Fathers Day Sail at the Maritime Museum of San Diego

Father’s Day Sail

Make Father’s Day a special one-of-a-kind adventure!

Saturday, June 17 or Sunday, June 18, 2017

The Maritime Museum of San Diego invites you to a Fathers Day celebration aboard Californian or San Salvador.

Before the sail each adult receives a delicious bratwurst sandwich, chips and a cold beer prior to sailing. Hot dogs and soft drinks are available for the kids.

Food will be served from 10am-11:30am and the 3 hour sailing trip will begin boarding at 11:30 and returns approximately at 3:00 p.m. Guests are welcome to enjoy the museum before and after the sail.

The museums experienced crew will make your Fathers Day celebration unforgettable while working the lines and handling the sails; as you sail around the beautiful calm waters of San Diego Bay.
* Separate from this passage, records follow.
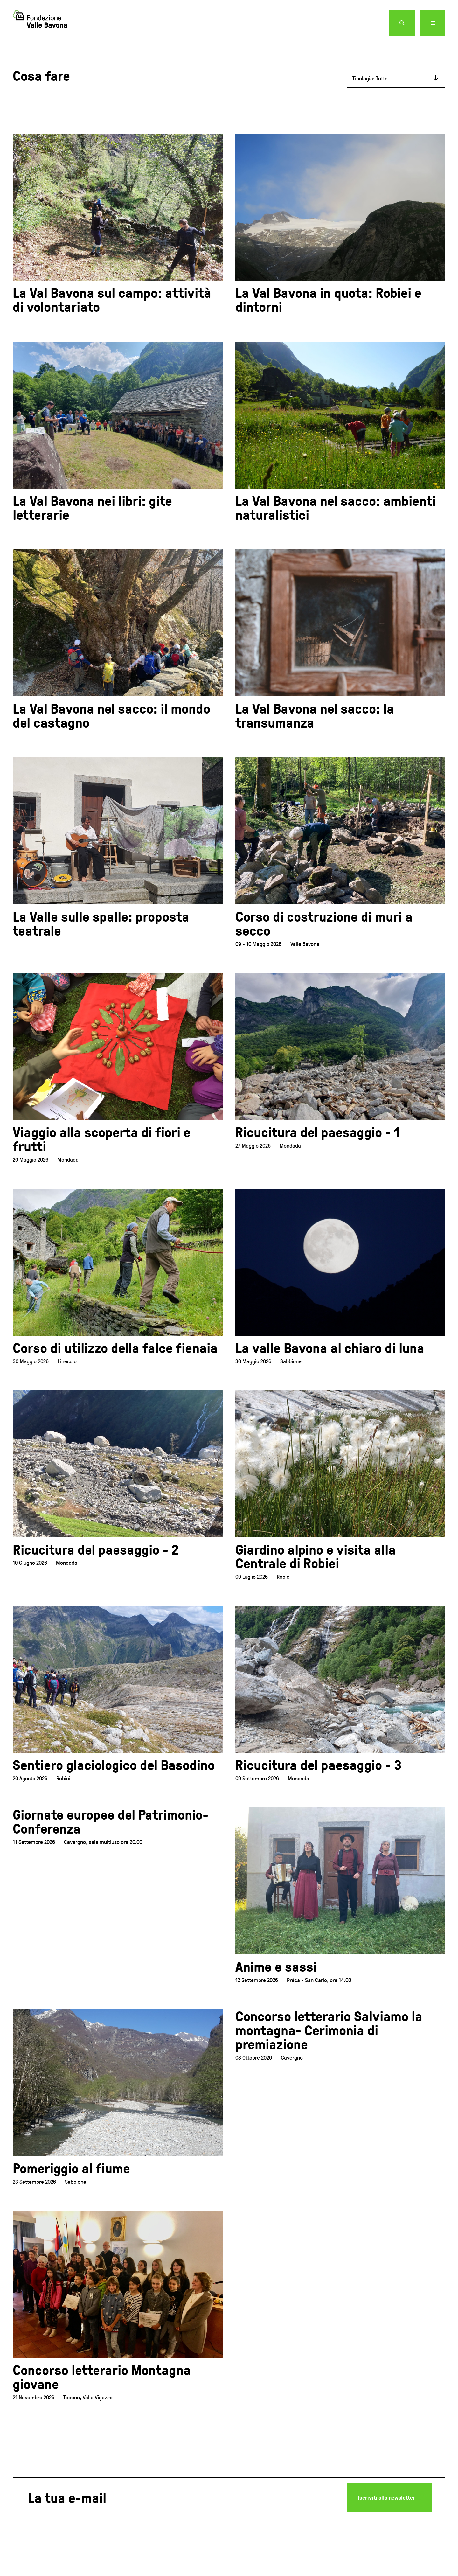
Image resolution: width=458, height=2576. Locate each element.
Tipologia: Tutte (370, 85)
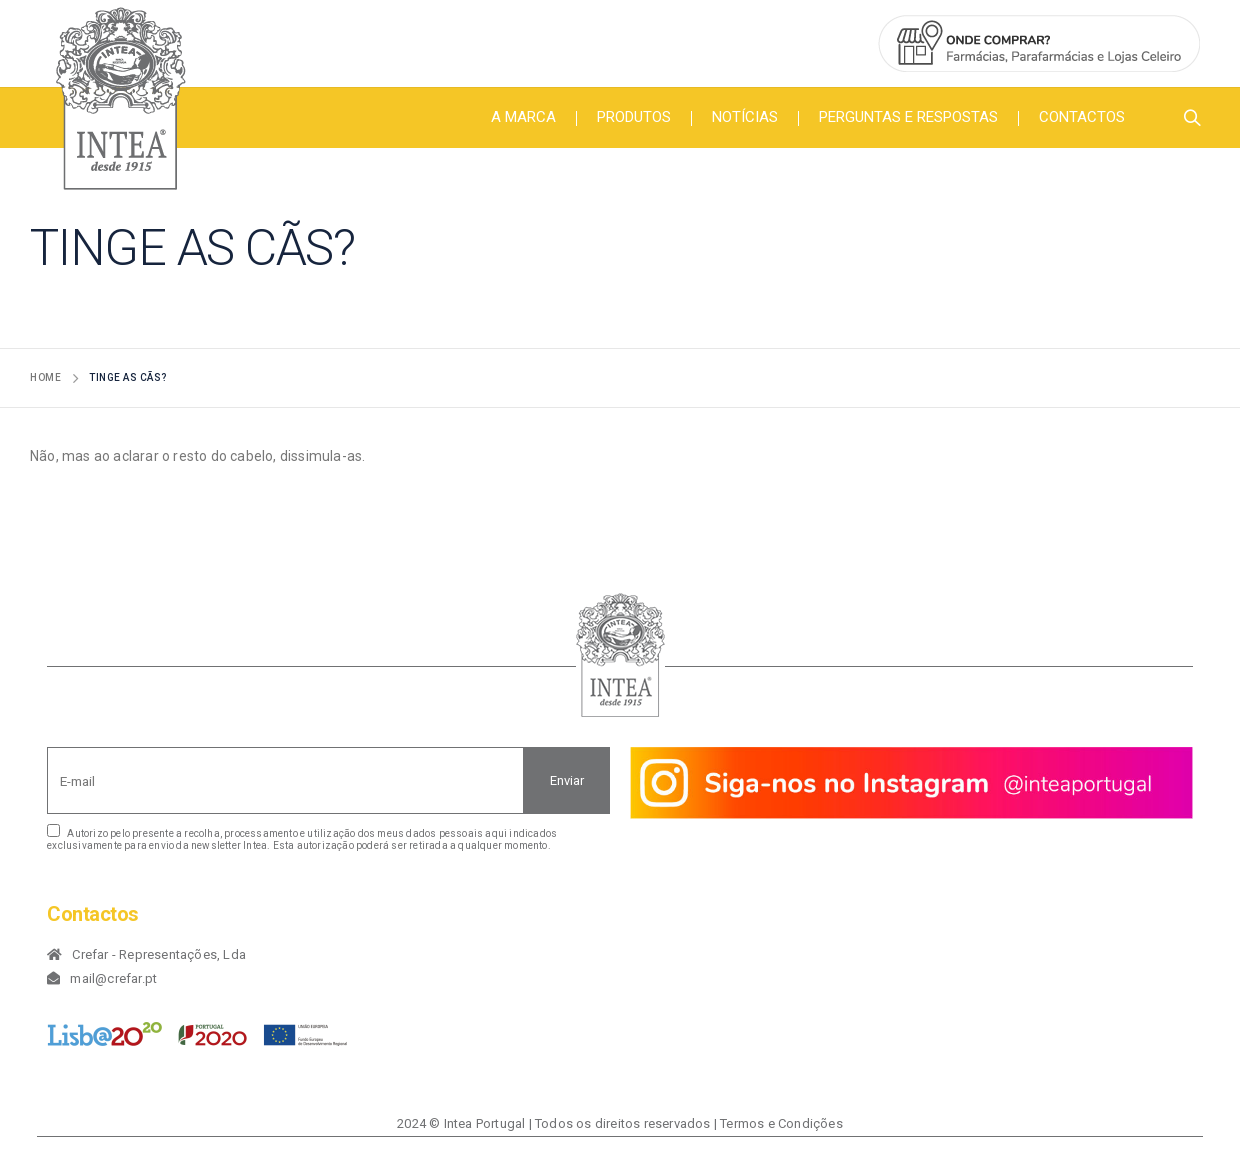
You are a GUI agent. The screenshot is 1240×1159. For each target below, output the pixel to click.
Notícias (745, 117)
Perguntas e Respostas (908, 117)
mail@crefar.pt (113, 978)
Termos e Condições (781, 1123)
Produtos (634, 117)
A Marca (523, 117)
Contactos (1082, 117)
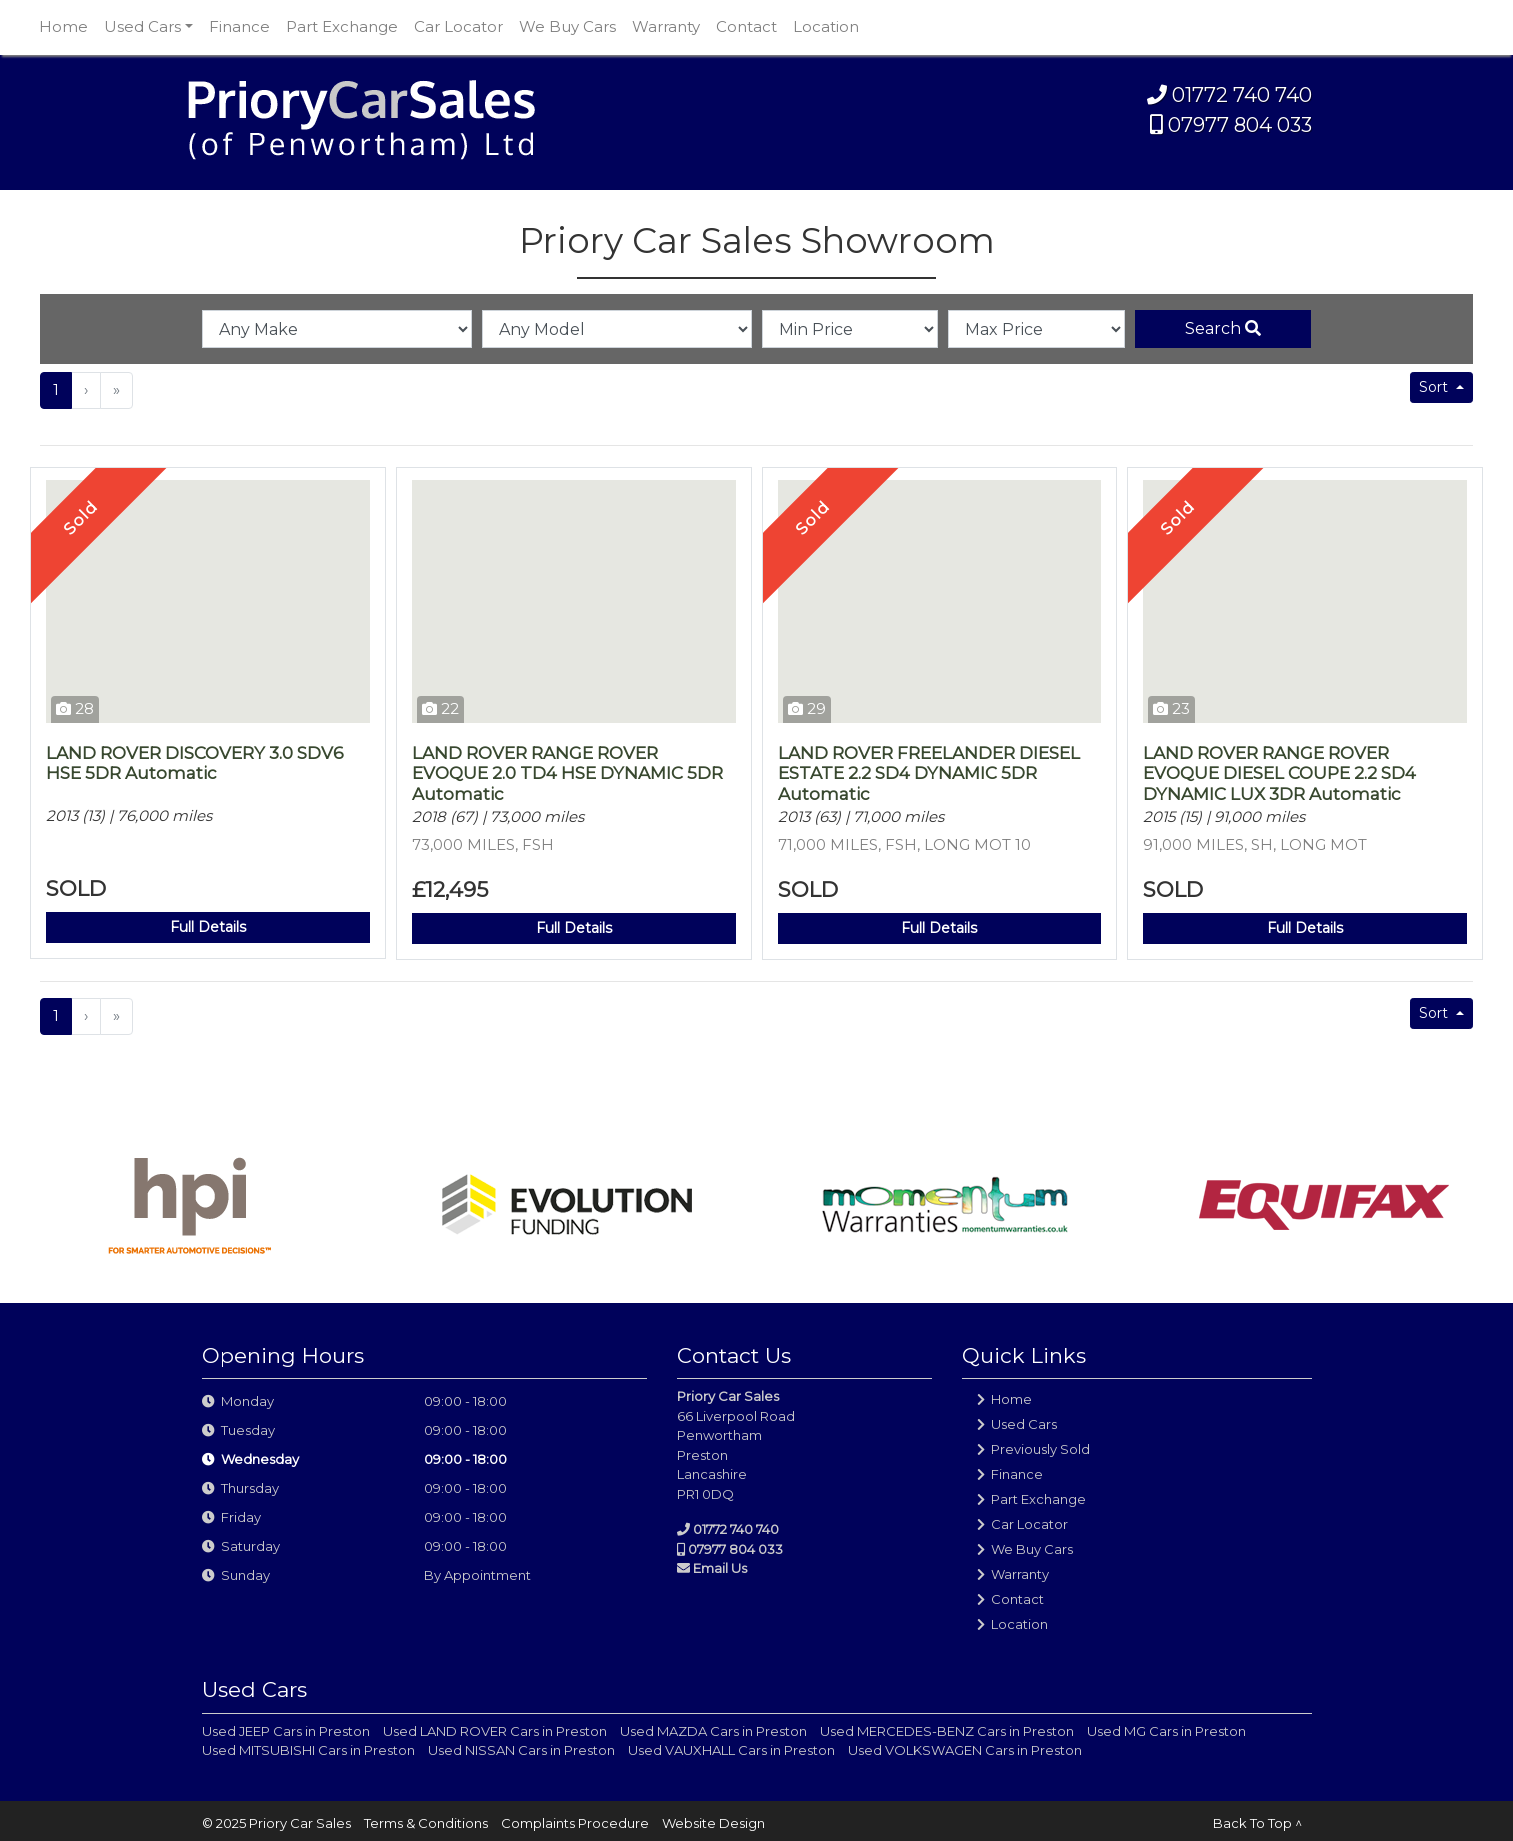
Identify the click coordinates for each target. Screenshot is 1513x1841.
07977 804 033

  • Food served: 10:00am to 11:30am
  • Boarding Check-in ends: 11:30pm
  • Sailing adventure returns: 3:00pm
  • This adventure is better suited for kids 6 and older
  • Museum admission included with ticket. Enjoy exploring the Maritime Museum of San Diego, before or after your sail.

Tickets:
Adults – $70
Child (12 – 3) – $48

Book now! Father’s Day Sail on CALIFORNIAN

Book now! Father’s Day Sail on SAN SALVADOR

The Californian is a replica of a gold rush era revenue cutter and the Official Tall Ship of the State of California. The museums experienced crew will make your Fathers Day celebration unforgettable while sailing aboard a traditionally rigged tall ship. Passengers will be invited to haul a line, man the helm and we end the day with a rousing cannon salute. Watch the crew as they scamper up and down the rigging to set and furl the sails. Listen as the Californian’s crew relate the history of sailing and exploration in San Diego, tales of whaling and sea otter trade, local sea battles, the art of ship’s gunnery, life at sea and more.

The San Salvador under the command of Juan Rodriguez Cabrillo, arrived at the port we now call San Diego on September 28, 1542, before proceeding further north in search of new trade routes that would link Mexico to Asia and Europe. She was the first recorded European vessel to sail along Southern California, and survey its coastline.